A: It is difficult to understand Israel’s motivation. It seems related to their expansionist vision of Israel, which depends on a Palestinian state never coming into existence. Now that Palestine has been acknowledged as a state by the General Assembly, it creates a clear point of antagonism with this effort by Israel to occupy permanently or to incorporate formally at least most of the West Bank. It has already acted unilaterally to annex East Jerusalem in defiance of the UN. Palestinian statehood also carries the potential of recourse to the International Criminal Court, which would be treated by Israel as a virtual act of war. Any use of international law to challenge Israeli policies and practices is perceived as a greater threat to Israeli ambitions than is Palestinian armed resistance, and is demeaned by the epithet of ‘lawfare.’

Q: What’s your perspective on the continued settlement constructions by Israel on the Palestinian lands? The settlements have been a major sticking point in the peace talks and even the United States government as the largest military and financial benefactor of Israel has voiced its concern over the settlements which are preceded by the destruction of Palestinian homes and the evacuation of Palestinian citizens from their cities and homes. Are the settlement constructions legal and permissible according to the principles of international law?

A: The Israeli settlement phenomenon has been almost universally condemned as a violation of Article 49(6) of the 4th Geneva Convention, which forbids the transfer of population from the Occupying Power to that of Occupied society. Israel has continually flaunted the international consensus that has viewed settlements as unlawful encroachments on Palestinian territory that also makes the idea of a negotiated settlement of the conflict increasingly unrealistic. There more than 500,000 settlers in over 100 settlements. The collapse of the negotiations in April of 2014 after months of fruitless effort signals the end of the road for the idea that diplomacy could solve the conflict in a framework where the most partisan state pretended to serve as intermediary.

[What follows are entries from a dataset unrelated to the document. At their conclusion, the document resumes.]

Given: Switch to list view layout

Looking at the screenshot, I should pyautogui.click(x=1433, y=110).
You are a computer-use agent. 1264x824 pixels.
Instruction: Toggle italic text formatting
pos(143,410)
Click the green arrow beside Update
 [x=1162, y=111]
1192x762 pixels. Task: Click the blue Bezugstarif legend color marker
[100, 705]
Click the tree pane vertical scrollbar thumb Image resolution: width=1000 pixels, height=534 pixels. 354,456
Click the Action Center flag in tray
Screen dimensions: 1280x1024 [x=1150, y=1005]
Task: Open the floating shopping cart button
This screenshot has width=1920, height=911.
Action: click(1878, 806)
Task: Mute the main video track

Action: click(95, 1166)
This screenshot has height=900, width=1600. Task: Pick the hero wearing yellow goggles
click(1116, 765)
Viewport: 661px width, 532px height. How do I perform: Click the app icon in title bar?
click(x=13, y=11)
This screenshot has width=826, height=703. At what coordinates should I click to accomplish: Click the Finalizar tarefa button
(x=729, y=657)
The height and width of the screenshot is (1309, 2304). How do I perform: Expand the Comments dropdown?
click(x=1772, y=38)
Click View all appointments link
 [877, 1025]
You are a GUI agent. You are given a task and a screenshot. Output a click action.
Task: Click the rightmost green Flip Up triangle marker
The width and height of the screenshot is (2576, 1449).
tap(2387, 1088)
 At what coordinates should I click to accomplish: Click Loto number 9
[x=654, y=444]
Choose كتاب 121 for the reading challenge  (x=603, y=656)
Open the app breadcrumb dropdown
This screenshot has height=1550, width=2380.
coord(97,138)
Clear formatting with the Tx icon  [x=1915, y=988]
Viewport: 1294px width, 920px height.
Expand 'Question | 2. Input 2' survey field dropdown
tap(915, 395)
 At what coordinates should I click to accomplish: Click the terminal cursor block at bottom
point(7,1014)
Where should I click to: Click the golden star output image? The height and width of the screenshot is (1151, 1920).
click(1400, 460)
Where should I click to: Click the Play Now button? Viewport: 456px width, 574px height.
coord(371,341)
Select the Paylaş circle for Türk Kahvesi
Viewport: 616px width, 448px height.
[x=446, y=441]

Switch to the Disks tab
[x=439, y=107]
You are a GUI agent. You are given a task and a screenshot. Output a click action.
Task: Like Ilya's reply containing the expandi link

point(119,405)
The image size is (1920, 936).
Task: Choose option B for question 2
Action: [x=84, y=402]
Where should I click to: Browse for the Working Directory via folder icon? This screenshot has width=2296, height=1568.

The Gaza massacre once again achieving no political victory for Israel should also signal the end of the road for those favoring a military solution. What is left? The combination of Palestinian resistance, possibly a third intifada, perhaps generalized to become the first global intifada, together with the militant tactics of nonviolent solidarity with the Palestine national movement, and dedicated to the goals and methods of the BDS (boycott, divestment, and sanctions) campaign reinforced by calls for an arms embargo on sales to or from Israel.